▶ _REQUIREMENTS_
Print everything from the line containing "At what coordinates" down to the line containing "Action: pos(56,140)" in the records below, with no changes.

• • • • • • •

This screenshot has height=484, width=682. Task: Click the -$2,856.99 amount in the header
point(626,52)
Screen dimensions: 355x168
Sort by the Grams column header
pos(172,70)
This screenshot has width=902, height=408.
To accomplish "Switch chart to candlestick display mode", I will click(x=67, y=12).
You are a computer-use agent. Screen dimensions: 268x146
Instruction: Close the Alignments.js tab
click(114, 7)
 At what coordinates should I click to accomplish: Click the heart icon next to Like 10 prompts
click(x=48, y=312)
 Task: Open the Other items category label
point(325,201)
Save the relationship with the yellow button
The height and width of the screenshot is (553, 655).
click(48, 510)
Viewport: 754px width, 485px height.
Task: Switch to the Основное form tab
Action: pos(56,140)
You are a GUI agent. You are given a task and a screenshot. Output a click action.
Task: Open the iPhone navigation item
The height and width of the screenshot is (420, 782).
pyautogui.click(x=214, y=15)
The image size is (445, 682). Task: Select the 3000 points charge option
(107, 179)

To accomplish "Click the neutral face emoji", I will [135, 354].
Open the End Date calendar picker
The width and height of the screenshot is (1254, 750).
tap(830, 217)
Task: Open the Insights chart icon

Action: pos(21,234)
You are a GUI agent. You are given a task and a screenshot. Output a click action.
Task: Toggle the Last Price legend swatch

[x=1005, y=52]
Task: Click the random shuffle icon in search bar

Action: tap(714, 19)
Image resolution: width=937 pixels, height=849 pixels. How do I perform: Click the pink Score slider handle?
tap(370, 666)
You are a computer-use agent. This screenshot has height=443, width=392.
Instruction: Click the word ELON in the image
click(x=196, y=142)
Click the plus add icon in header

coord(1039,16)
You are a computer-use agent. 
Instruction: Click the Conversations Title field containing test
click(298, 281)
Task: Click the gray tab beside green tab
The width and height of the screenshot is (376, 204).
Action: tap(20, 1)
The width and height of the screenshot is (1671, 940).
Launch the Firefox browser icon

• • • • • • •

▶ _RESPONSE TO THIS TASK_
 At what coordinates should I click to accomplish: Click the heart icon next to Like 10 prompts
click(x=48, y=312)
 Task: Open the Other items category label
point(325,201)
Save the relationship with the yellow button
The height and width of the screenshot is (553, 655).
click(48, 510)
Viewport: 754px width, 485px height.
Task: Switch to the Основное form tab
Action: pos(56,140)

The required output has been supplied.